In the 2010 census, Miami had a population of approximately 399,500 residents. While judging by its population, Miami might be regarded as a mid-sized city, it forms the center of a much larger metropolitan region of more than 2.25-million, known as Miami-Dade County. The city's racial composition is 72.4% white, 19% African American, and the remainder Asian. Nearly 70% of Miami residents identify as Hispanic or Latino. Roughly 60 percent of Miami's population is foreign-born, giving Miami the highest concentration of foreign-born residents among the 100 largest metropolitan areas in the United States. Cuba is one obvious source of immigrants, but immigrants come from all over the Caribbean and Central and South America.
Miami is widely regarded as the gateway city to Latin America in terms of trade and business. Yet Miami also suffers from some unique challenges. Although located right across the causeway from the resort town of Miami Beach, the city of Miami itself is one of the nation's poorest – ranking fifth in the most recent (2006) census survey. Not surprisingly, perhaps, this gap between rich and poor is reflected in census figures: Dade County has the tenth highest degree of income inequality among 244 ranked counties. The city's median household income ranked last among the 100 largest cities in the United States in 2000. The community development group Living Cities also reports that Miami has the fifth lowest home ownership rate and that only 16 percent of its adult residents have a bachelor's degree.

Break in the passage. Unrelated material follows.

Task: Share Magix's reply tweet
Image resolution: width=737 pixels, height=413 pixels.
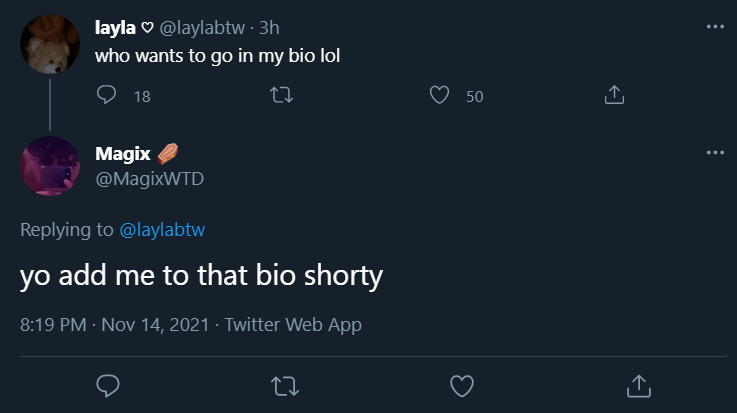Action: click(638, 385)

Faced with these formidable obstacles, community wealth building institutions in Miami have played a significant role. Miami has a productive group of community development corporations that in 2002 alone produced 450 units of housing. Some Miami-based CDCs have also branched out into commercial and community facilities development. Other community wealth building efforts are also growing. For instance, the Prosperity Campaign, an earned income tax credit outreach effort led by the Human Services Coalition of Dade County, generated an additional $62 million in revenue in the first year. The group estimates that due to the “multiplier” effect the money claimed through this program help generate $250 million in new spending for the local economy.